Wednesday, December 5, 2012

This Is My Confession: Part 4

The Proposal

We had our pastor, but there was just one problem-- I still didn’t have a ring. I completely acknowledge that a lot of the spending for this wedding was frivolous and unneeded, but a ring was NOT part of this frivolity. I needed a ring, not just to fight off the throngs of boys chasing my chubby pregnant self (haha), but to feel special about. I wanted to look at my ring and think of our promises, our love, our commitment, and our future. I told Dillon not to spend much, to choose something simple, and to not get one that only had a tiny cluster of diamonds. I wanted at least one good sized stone, so he picked out the most beautiful little ring and I anticipated the moment when he would give it to me. Again, my fantasy was far greater than my reality, so I cried before the proposal even happened because I knew it just couldn’t stand up to what was in my head. I wanted him to have prepared a little piece of paper with something to say. I wanted a walk along the water and romance so good it belonged in a Nicholas Sparks book. I was trying to pin my dreams on top of a man who already had everything I ever needed and wanted. I was doing him a disservice by expecting something too over the top. In the end, I found him standing on my aunt and uncle’s back deck, overlooking a serene lake. He sat me down on a porch swing, knelt beside me and held out his ring. In that moment I just wanted to sew us together so he would never be away from my side.
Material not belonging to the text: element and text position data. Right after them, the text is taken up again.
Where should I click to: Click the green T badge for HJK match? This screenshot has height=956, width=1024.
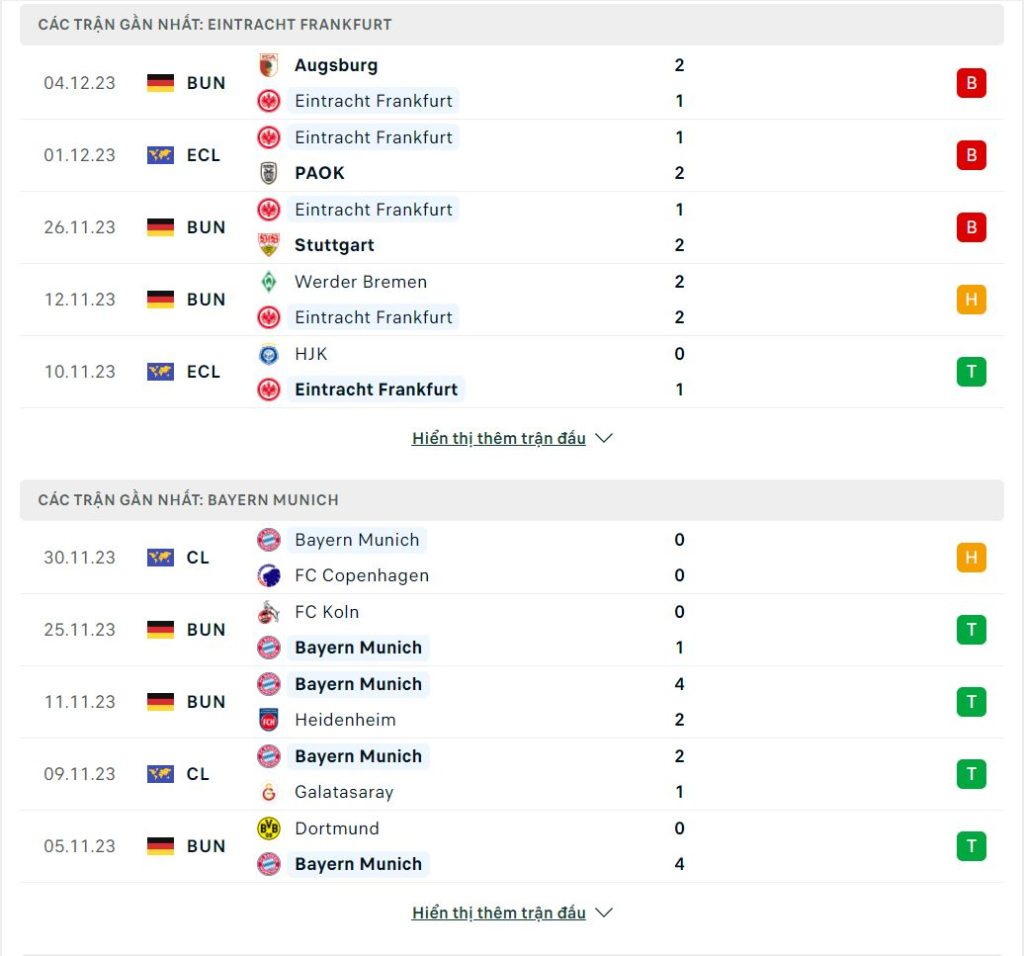click(971, 372)
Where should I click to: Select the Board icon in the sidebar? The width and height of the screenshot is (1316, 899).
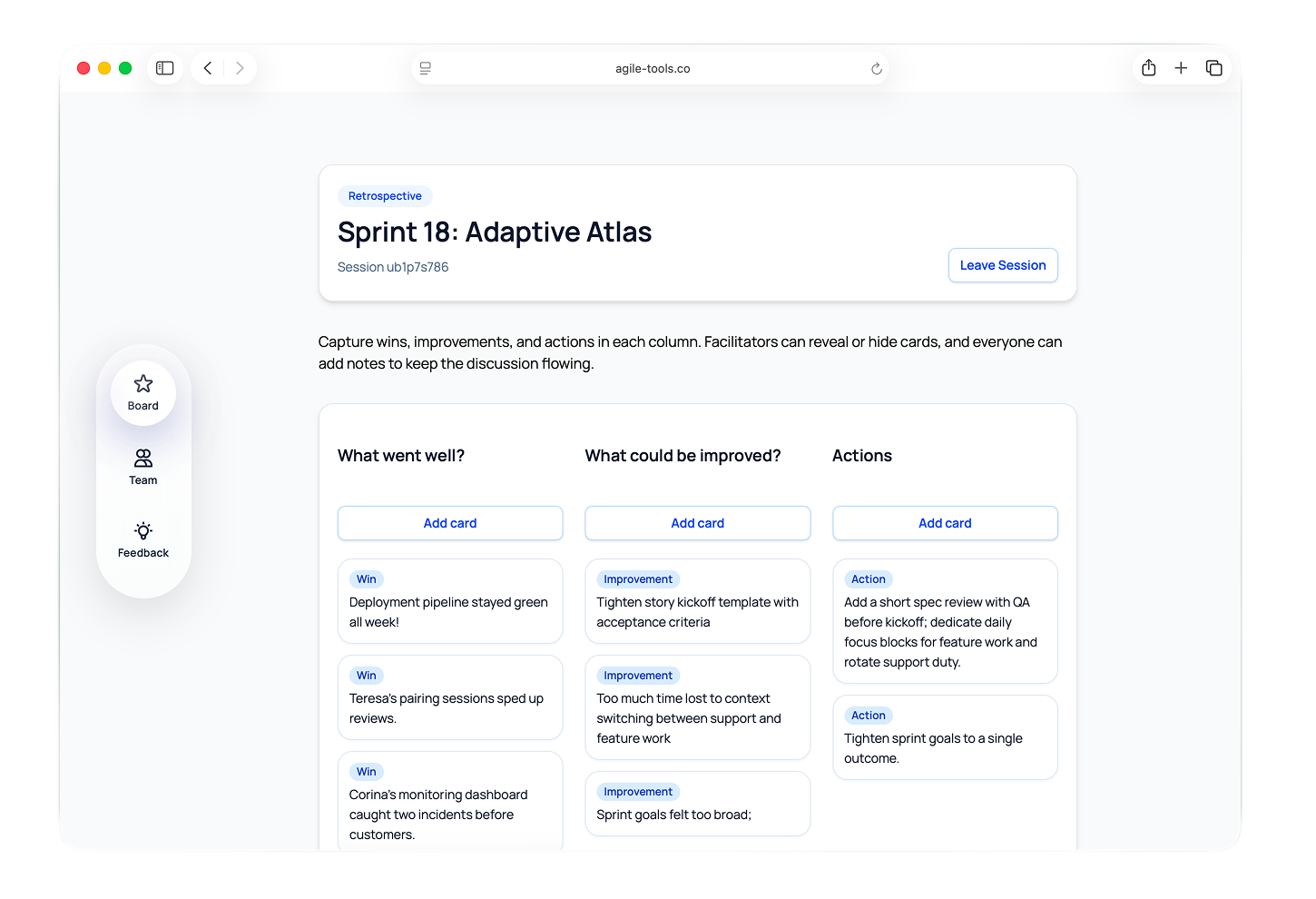coord(142,392)
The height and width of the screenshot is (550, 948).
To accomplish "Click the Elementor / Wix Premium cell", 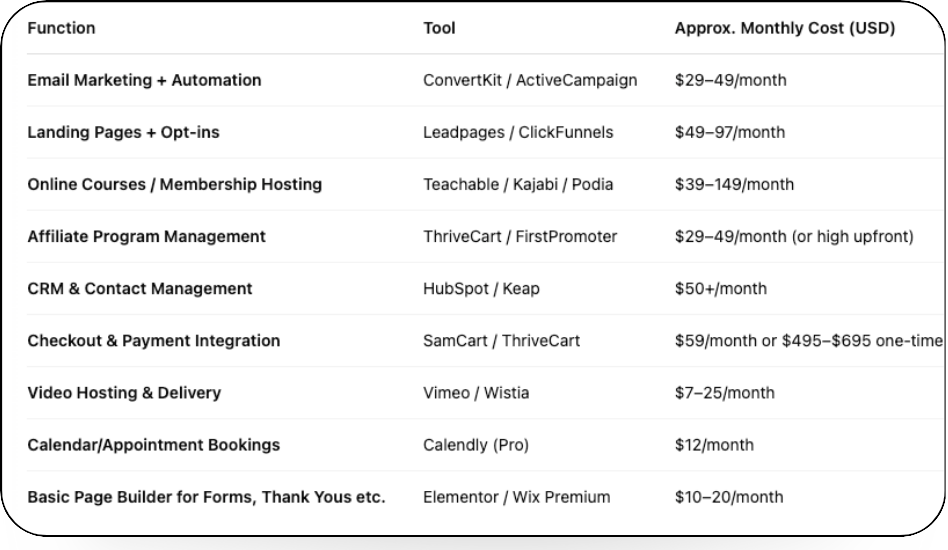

There were tears in his beautiful blue eyes and he was shaking from nerves. He told me he would love me forever and said Will you marry me? Be still my heart, he was just so adorable! I didn’t even look at the ring, I just hugged him and kissed him until I felt like we could speak again. Then, I slipped the ring onto my little size 4 1/2 finger and dazzled at how well he had done. The ring was perfect for me--just like he is. My overwhelming happiness told me that our moment had enough magic of its own without all of my fantasies getting in the way.